Então, podemos falar de animalidade em relação ao cuidados dos filhotes, mas quanto à brutalidade entre os gêneros a conversa é diferente. Outra questão: existe estupro na natureza — estamos falando de relações não consentidas, quando a fêmea não está no estro, ou não escolheu o tal parceiro que se apresenta — mas são mais raros do que entre humanos, e os animais tampouco matam as fêmeas após este ato. Os golfinhos tem um bom departamento de marketing, consideramos eles fofinhos, mas são talvez os mais assediadores entre os mamíferos.
Nossos parentes próximos, os chipanzés, são violentos entre si. Emboscam machos de grupos vizinhos para matá-los, assassinam pelo poder, mas não matam fêmeas. Para o paleoantropologo francês Pascal Picq, os humanos são a espécie mais violenta em relação ao sexo feminino. Segundo ele, entre os mamíferos, existe geralmente pouca coerção sexual contra as fêmeas. Estatisticamente, nós, humanos, é que somos o ponto fora da curva.

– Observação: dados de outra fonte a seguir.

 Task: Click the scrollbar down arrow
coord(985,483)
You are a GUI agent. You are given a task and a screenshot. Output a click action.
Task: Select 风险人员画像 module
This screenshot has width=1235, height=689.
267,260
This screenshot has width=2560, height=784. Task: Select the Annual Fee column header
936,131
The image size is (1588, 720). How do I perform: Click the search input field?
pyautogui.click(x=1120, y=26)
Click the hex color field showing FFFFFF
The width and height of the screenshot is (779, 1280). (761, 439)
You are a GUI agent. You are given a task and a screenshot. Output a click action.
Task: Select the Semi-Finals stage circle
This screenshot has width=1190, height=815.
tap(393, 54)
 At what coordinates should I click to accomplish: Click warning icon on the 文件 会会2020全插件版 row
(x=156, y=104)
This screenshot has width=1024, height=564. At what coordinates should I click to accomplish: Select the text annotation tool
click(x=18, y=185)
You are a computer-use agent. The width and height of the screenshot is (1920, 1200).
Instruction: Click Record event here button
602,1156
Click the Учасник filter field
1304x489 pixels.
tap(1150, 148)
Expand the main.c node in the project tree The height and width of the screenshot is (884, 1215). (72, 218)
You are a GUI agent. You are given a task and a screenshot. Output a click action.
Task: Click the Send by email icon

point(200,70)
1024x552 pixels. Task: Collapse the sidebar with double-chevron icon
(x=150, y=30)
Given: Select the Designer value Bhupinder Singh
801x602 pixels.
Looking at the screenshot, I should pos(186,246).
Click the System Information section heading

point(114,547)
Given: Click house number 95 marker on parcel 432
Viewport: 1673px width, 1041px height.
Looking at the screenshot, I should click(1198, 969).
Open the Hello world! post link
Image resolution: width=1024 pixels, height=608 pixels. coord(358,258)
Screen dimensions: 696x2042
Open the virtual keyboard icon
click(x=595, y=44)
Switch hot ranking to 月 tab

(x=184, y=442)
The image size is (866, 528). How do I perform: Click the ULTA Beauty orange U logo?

Para ele, a violência contra as mulheres é principalmente uma questão social e não genética. Não que entre os animais as fêmeas vivam em idílio com seus pares. Talvez entre os bonobos, para ficar entre as espécimes próximas, haja uma relação de certo equilíbrio de poder. De qualquer forma, entre os primatas, considerando a assimetria de poder e violência entre os gêneros, pensando na letalidade e maus-tratos, os humanos batem em crueldade orangotangos, gorilas e chipanzés.
Portanto, nosso xingamento não procede. Vamos ter que encarar que são nossas crenças e instituições que nos impelem ao desequilíbrio. A boa notícia é que é mais fácil de mudar. Não havendo nada atávico, somos prisioneiros da nossa história. São milênios de mulheres sendo caladas à força de pancadas. Besta somos nós. Só eu que tenho vergonha disso?